What this task involves.
Scale the items from the line containing "The width and" through the end of the items, and give those lines again with their requests. Multiply each coordinate in the answers by 1.25 and round to whole numbers, with halves rounded up. Leave the pictures out.

Provided entries.
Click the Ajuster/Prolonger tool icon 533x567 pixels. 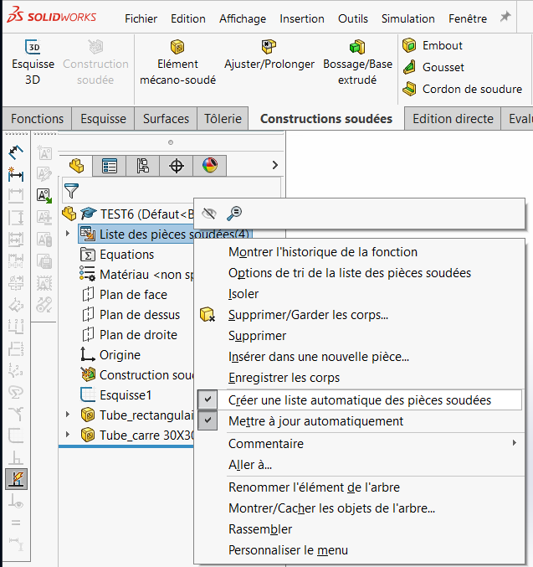tap(269, 47)
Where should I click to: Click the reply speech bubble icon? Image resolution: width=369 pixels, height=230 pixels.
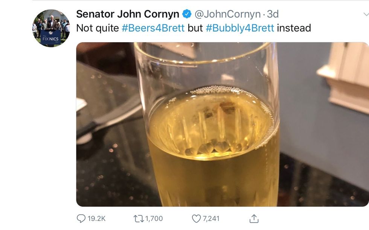[x=81, y=218]
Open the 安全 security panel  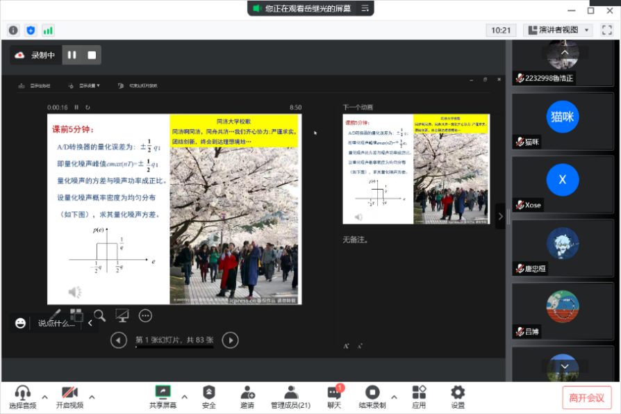click(209, 396)
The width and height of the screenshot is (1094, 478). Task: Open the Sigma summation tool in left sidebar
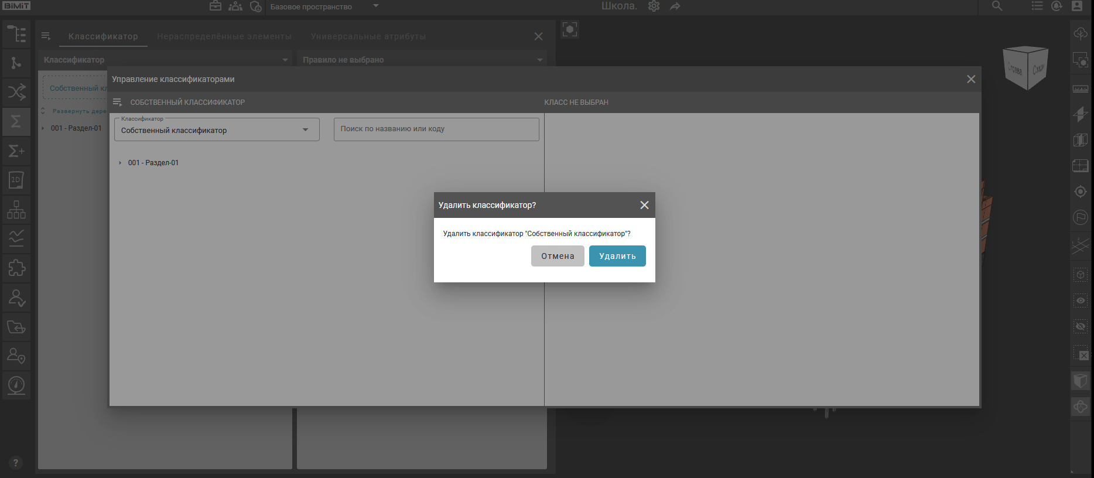click(16, 122)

The completed task.
The width and height of the screenshot is (1094, 478). Task: Open the Sigma summation tool in left sidebar
click(20, 153)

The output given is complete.